When it came to City Council member Jim Kennedy, he skipped the pandering.
"I, like the mayor, suffer from understanding color," he told the room. "But I'm not afraid of where that 10 to 15 percent of more creative people want to take us."
That is the Kennedy that City Hall watchers and members of the city's political class have come to know: a straight-forward, no-nonsense politician who is slightly deaf — or maybe blind — to what's politically expedient, and prefers it that way.
"I think generally people like my style — laid-back, analytical," he said recently. "And I think that's what people want to see on City Council, they don't want to see bickering."
In the six years he's been in office, Kennedy's colleagues have provided plenty of discord. He has been the mild-mannered lawyer, known for working on budget issues and scrutinizing city contracts. And perhaps because they share the same legal background, he's also known for his willingness to support many of Mayor Bill Foster's proposals, both the popular and the less-so.
Appointed to the council in 2007 after council member John Bryan committed suicide, Kennedy had never held office before.
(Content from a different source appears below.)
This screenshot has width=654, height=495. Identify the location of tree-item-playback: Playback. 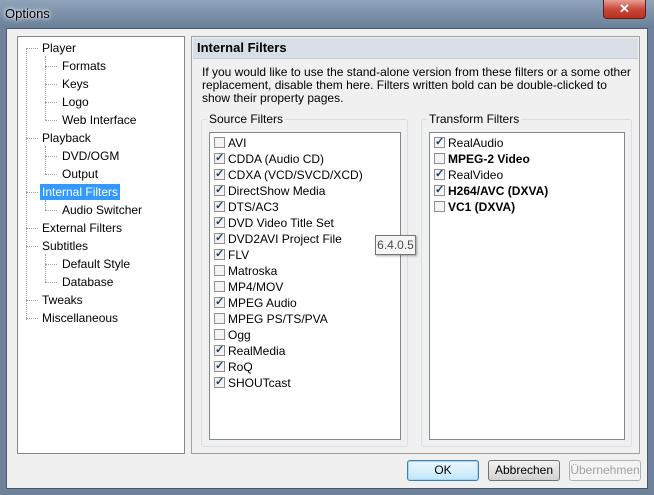
(66, 138).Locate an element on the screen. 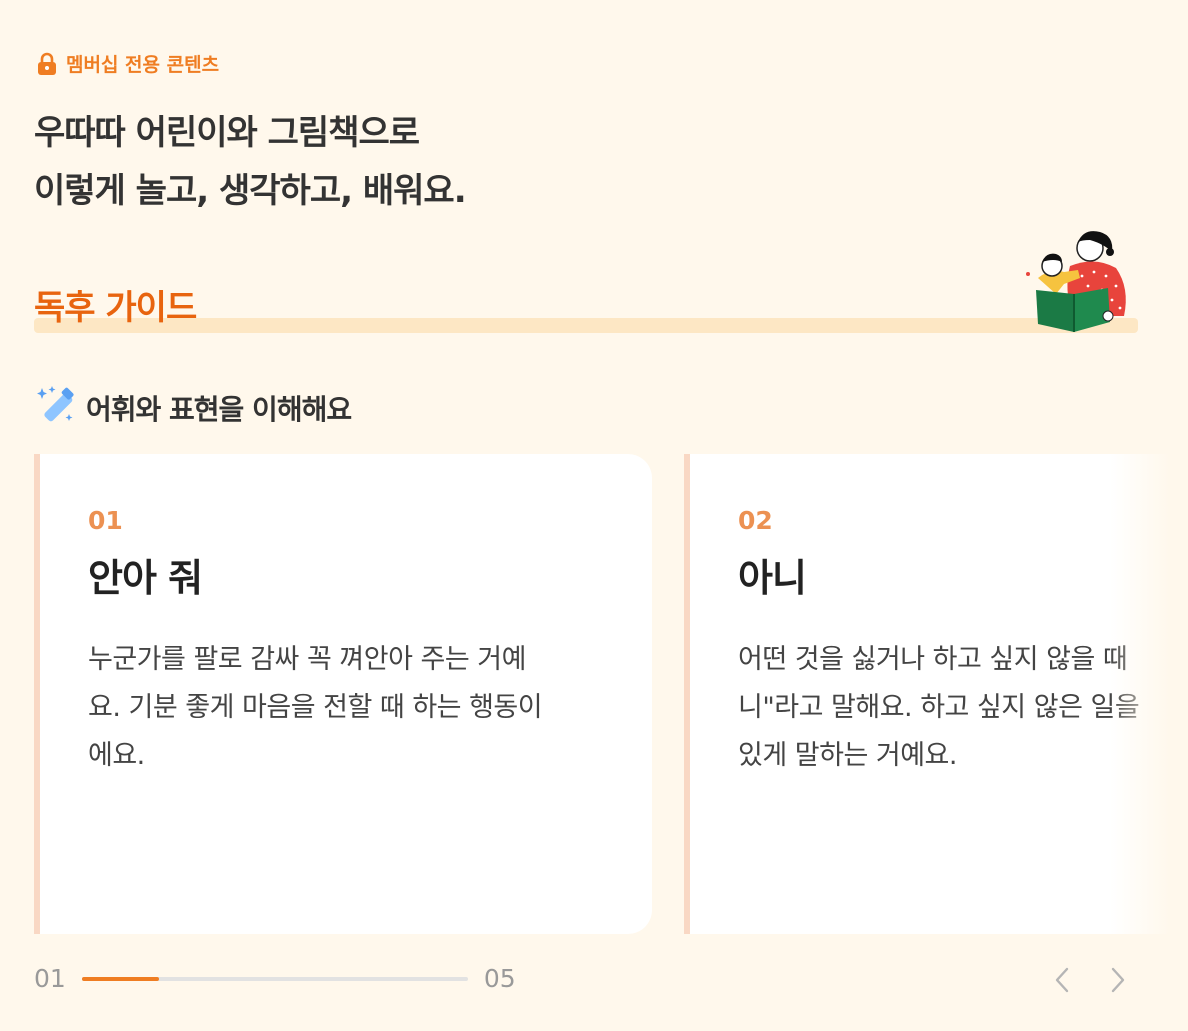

He was elected two years later by the thinnest margin of any council candidate that year.
In 2010, when St. Petersburg's bar scene shut down before Tampa's, Kennedy proposed pushing closing time from 2 to 3 a.m., a move he said was driven by economics. That decision is now widely credited with helping revive the city's downtown.
Later that year, spurred by Foster, he proposed that the city install red-light cameras to cut down on collisions. It's a project he still supports today. The cameras have done their job, he said, noting that T-bone crashes have fallen, though popular opinion has turned against the cameras and the hefty fines that follow.
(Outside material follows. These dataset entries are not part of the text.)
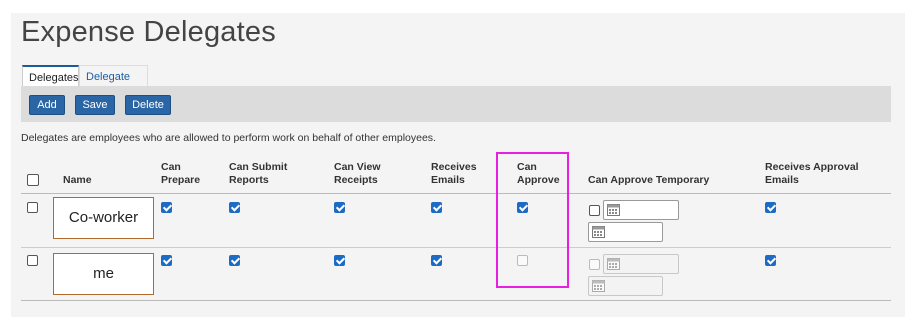  I want to click on column-header-name: Name, so click(78, 180).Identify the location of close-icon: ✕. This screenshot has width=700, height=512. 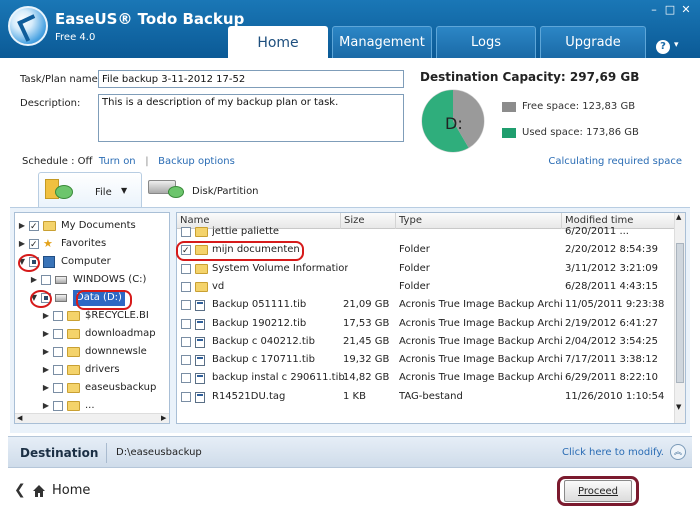
(686, 10). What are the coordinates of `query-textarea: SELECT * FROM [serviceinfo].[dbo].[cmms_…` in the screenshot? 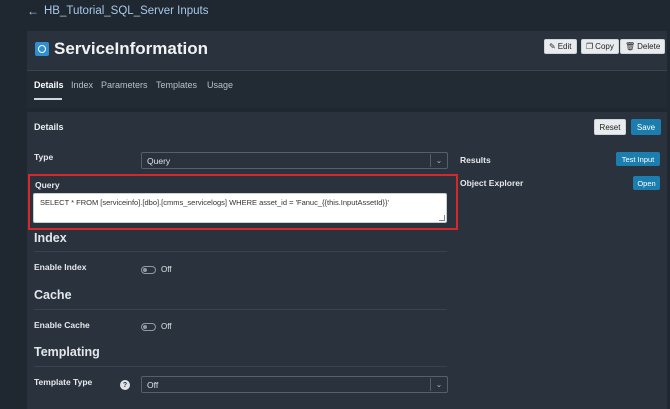 It's located at (240, 208).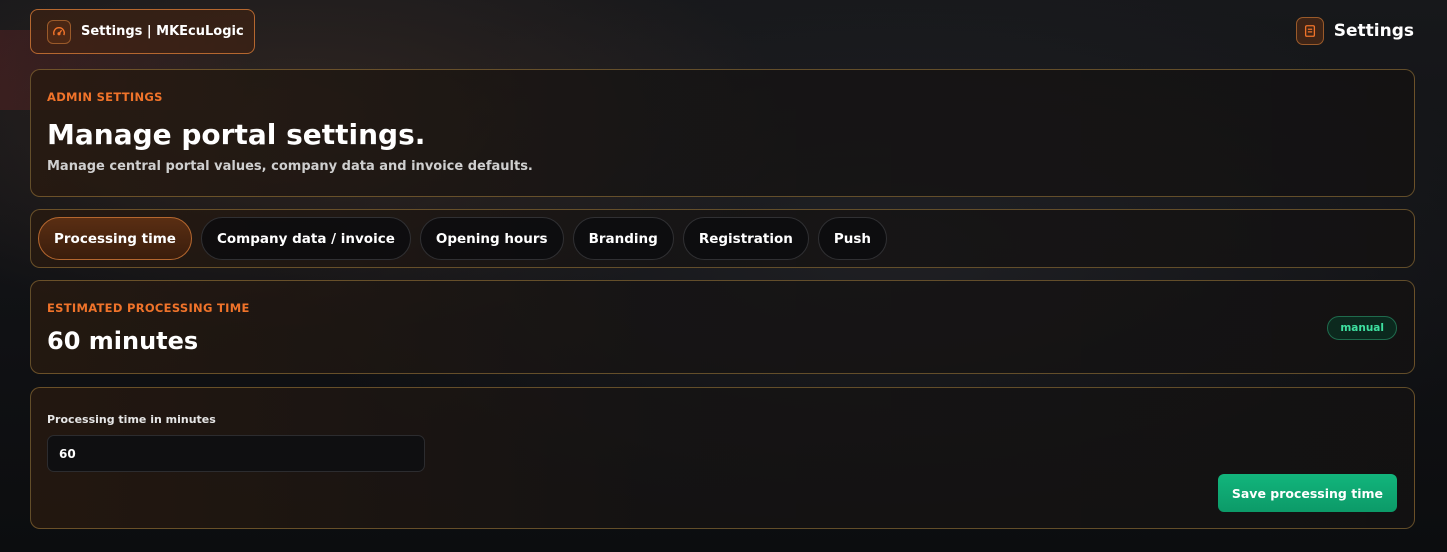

Depending on who replaces the two term-limited City Council members in the Nov. 5 election, red-light cameras could lose their support from the city, a prospect Kennedy does not relish.
"I would hope that the two people who fill the open seats would realize that their education process is going to be so extensive," he said. "Their opinions on those issues may evolve."
More recently, Kennedy has taken the mayor's side in this summer's debate over the city's Lens design for the Pier, a proposal that ultimately died at voters' hands in the primary. His support for the Lens is what propelled his opponent, Lorraine Margeson, to run against him.
"He was just tone deaf," Margeson said. "It was basically: Here's how it's going down, we've made the decision and I know better."
Kennedy says he and the rest of the council did listen to the public, or at least those that got involved in the debate.
Financially, the Lens made sense to him. And as for the architectural design, he would leave that to the architects. His own idea was to run a Busch Gardens-style gondola ride up to the top of the Pier, a suggestion that, when he gave it more thought, confirmed to him the importance of relying on professionals.
"I don't make my decisions based on which way the popular opinion may be flowing that particular day," he said. "There's a reason for representative government and I take very seriously preparation, reading the pros and cons, and being advised of things."
These days, Kennedy is forced to explain his support for the Lens at almost every forum. He'd rather talk about the city's need for mass transit improvements, but it's the Pier that keeps resurfacing. His closeness to Foster has been overplayed, he said. He's not endorsing either mayoral candidate though both have endorsed him.
"We both have a mutual respect for one another," he said of Foster. "That's been interpreted as much more of a political alliance than it really is."
In his district, which stretches from Sawgrass Lake to Weedon Island, Kennedy has focused on opening public parks. The latest is slated to break ground next month and was met, early on, with opposition from local residents worried about noise.
Kennedy and city planners agreed not to light the tennis and basketball courts at night, a sign to Paula Timoney, president of the Renaissance Homeowners Association, that they were listening.
Asked if she plans to vote for him in November, Timoney said yes. "I have no reason not to vote for him," she added.